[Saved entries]

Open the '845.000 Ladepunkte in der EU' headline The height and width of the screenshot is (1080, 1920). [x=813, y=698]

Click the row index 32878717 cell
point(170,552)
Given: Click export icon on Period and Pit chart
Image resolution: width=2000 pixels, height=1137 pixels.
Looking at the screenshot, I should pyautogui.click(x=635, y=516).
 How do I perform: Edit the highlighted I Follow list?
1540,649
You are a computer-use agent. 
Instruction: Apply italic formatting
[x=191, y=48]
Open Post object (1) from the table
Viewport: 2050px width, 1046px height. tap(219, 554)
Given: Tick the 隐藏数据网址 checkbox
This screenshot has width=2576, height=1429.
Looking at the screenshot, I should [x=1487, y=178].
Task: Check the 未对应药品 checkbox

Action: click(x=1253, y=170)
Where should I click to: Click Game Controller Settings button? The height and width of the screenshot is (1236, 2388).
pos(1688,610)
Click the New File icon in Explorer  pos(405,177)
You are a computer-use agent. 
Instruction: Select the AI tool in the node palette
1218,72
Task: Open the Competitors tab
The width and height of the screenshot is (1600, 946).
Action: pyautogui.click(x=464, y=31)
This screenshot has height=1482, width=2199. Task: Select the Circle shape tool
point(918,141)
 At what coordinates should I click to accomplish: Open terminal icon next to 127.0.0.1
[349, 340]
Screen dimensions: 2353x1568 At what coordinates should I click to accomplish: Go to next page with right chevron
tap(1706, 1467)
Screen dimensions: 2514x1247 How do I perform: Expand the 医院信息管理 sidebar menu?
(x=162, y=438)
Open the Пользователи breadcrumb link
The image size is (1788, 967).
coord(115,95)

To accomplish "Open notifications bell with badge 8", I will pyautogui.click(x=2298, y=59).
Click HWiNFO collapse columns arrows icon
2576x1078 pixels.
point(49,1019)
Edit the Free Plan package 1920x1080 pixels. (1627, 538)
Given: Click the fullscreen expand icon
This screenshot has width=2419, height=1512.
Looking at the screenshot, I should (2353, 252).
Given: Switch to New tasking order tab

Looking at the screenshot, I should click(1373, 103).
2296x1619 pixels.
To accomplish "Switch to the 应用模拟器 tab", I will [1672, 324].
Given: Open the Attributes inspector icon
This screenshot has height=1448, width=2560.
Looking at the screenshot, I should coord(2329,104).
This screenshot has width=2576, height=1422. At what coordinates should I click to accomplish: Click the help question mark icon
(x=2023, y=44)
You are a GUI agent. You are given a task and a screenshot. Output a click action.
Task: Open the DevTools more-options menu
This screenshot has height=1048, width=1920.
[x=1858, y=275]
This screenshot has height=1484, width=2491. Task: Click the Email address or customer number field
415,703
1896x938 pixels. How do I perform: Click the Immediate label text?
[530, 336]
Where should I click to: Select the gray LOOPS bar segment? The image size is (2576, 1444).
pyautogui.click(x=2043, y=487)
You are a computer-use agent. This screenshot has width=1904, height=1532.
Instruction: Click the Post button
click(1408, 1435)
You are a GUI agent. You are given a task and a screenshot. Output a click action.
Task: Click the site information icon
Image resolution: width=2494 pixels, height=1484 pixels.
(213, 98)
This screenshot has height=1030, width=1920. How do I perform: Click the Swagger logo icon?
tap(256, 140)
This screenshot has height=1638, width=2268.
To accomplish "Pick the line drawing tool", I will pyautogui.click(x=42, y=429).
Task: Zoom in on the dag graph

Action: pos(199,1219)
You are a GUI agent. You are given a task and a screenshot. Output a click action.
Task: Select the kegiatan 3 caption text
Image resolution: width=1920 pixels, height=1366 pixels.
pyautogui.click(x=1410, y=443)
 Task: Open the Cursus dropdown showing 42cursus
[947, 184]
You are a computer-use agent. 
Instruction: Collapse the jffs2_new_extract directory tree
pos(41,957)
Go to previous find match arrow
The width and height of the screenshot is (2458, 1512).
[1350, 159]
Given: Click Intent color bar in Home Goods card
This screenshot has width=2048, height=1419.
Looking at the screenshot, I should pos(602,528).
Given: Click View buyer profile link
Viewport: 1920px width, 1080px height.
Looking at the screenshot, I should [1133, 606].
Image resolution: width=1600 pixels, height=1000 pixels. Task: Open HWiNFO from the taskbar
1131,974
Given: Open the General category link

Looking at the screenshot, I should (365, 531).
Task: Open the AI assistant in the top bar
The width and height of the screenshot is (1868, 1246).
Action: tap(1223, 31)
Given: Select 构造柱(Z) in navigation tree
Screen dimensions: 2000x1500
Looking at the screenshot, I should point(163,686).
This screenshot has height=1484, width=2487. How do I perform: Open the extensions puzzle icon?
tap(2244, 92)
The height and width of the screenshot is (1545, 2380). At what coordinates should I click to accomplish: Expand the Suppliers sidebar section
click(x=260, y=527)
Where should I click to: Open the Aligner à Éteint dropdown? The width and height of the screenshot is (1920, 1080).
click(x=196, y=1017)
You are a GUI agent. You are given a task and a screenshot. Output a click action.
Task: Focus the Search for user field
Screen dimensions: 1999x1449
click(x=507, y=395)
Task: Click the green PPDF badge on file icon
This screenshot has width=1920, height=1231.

• _Try it_: Your job is to reproduce the data in full, with every line intact.

• _Answer to this exercise_:
Open the '845.000 Ladepunkte in der EU' headline The height and width of the screenshot is (1080, 1920). [x=813, y=698]

Click the row index 32878717 cell
point(170,552)
Given: Click export icon on Period and Pit chart
Image resolution: width=2000 pixels, height=1137 pixels.
Looking at the screenshot, I should pyautogui.click(x=635, y=516).
 How do I perform: Edit the highlighted I Follow list?
1540,649
You are a computer-use agent. 
Instruction: Apply italic formatting
[x=191, y=48]
Open Post object (1) from the table
Viewport: 2050px width, 1046px height. tap(219, 554)
Given: Tick the 隐藏数据网址 checkbox
This screenshot has width=2576, height=1429.
Looking at the screenshot, I should [x=1487, y=178].
Task: Check the 未对应药品 checkbox

Action: click(x=1253, y=170)
Where should I click to: Click Game Controller Settings button? The height and width of the screenshot is (1236, 2388).
pos(1688,610)
Click the New File icon in Explorer  pos(405,177)
You are a computer-use agent. 
Instruction: Select the AI tool in the node palette
1218,72
Task: Open the Competitors tab
The width and height of the screenshot is (1600, 946).
Action: pyautogui.click(x=464, y=31)
This screenshot has height=1482, width=2199. Task: Select the Circle shape tool
point(918,141)
 At what coordinates should I click to accomplish: Open terminal icon next to 127.0.0.1
[349, 340]
Screen dimensions: 2353x1568 At what coordinates should I click to accomplish: Go to next page with right chevron
tap(1706, 1467)
Screen dimensions: 2514x1247 How do I perform: Expand the 医院信息管理 sidebar menu?
(x=162, y=438)
Open the Пользователи breadcrumb link
The image size is (1788, 967).
coord(115,95)

To accomplish "Open notifications bell with badge 8", I will pyautogui.click(x=2298, y=59).
Click HWiNFO collapse columns arrows icon
2576x1078 pixels.
point(49,1019)
Edit the Free Plan package 1920x1080 pixels. (1627, 538)
Given: Click the fullscreen expand icon
This screenshot has width=2419, height=1512.
Looking at the screenshot, I should (2353, 252).
Given: Switch to New tasking order tab

Looking at the screenshot, I should click(1373, 103).
2296x1619 pixels.
To accomplish "Switch to the 应用模拟器 tab", I will [1672, 324].
Given: Open the Attributes inspector icon
This screenshot has height=1448, width=2560.
Looking at the screenshot, I should coord(2329,104).
This screenshot has width=2576, height=1422. At what coordinates should I click to accomplish: Click the help question mark icon
(x=2023, y=44)
You are a GUI agent. You are given a task and a screenshot. Output a click action.
Task: Open the DevTools more-options menu
This screenshot has height=1048, width=1920.
[x=1858, y=275]
This screenshot has height=1484, width=2491. Task: Click the Email address or customer number field
415,703
1896x938 pixels. How do I perform: Click the Immediate label text?
[530, 336]
Where should I click to: Select the gray LOOPS bar segment? The image size is (2576, 1444).
pyautogui.click(x=2043, y=487)
You are a computer-use agent. This screenshot has width=1904, height=1532.
Instruction: Click the Post button
click(1408, 1435)
You are a GUI agent. You are given a task and a screenshot. Output a click action.
Task: Click the site information icon
Image resolution: width=2494 pixels, height=1484 pixels.
(213, 98)
This screenshot has height=1030, width=1920. How do I perform: Click the Swagger logo icon?
tap(256, 140)
This screenshot has height=1638, width=2268.
To accomplish "Pick the line drawing tool", I will pyautogui.click(x=42, y=429).
Task: Zoom in on the dag graph

Action: pos(199,1219)
You are a GUI agent. You are given a task and a screenshot. Output a click action.
Task: Select the kegiatan 3 caption text
Image resolution: width=1920 pixels, height=1366 pixels.
pyautogui.click(x=1410, y=443)
 Task: Open the Cursus dropdown showing 42cursus
[947, 184]
You are a computer-use agent. 
Instruction: Collapse the jffs2_new_extract directory tree
pos(41,957)
Go to previous find match arrow
The width and height of the screenshot is (2458, 1512).
[1350, 159]
Given: Click Intent color bar in Home Goods card
This screenshot has width=2048, height=1419.
Looking at the screenshot, I should pos(602,528).
Given: Click View buyer profile link
Viewport: 1920px width, 1080px height.
Looking at the screenshot, I should [1133, 606].
Image resolution: width=1600 pixels, height=1000 pixels. Task: Open HWiNFO from the taskbar
1131,974
Given: Open the General category link

Looking at the screenshot, I should (365, 531).
Task: Open the AI assistant in the top bar
The width and height of the screenshot is (1868, 1246).
Action: tap(1223, 31)
Given: Select 构造柱(Z) in navigation tree
Screen dimensions: 2000x1500
Looking at the screenshot, I should point(163,686).
This screenshot has height=1484, width=2487. How do I perform: Open the extensions puzzle icon?
tap(2244, 92)
The height and width of the screenshot is (1545, 2380). At what coordinates should I click to accomplish: Expand the Suppliers sidebar section
click(x=260, y=527)
Where should I click to: Open the Aligner à Éteint dropdown? The width and height of the screenshot is (1920, 1080).
click(x=196, y=1017)
You are a GUI agent. You are given a task and a screenshot. Output a click action.
Task: Focus the Search for user field
Screen dimensions: 1999x1449
click(x=507, y=395)
Task: Click the green PPDF badge on file icon
This screenshot has width=1920, height=1231.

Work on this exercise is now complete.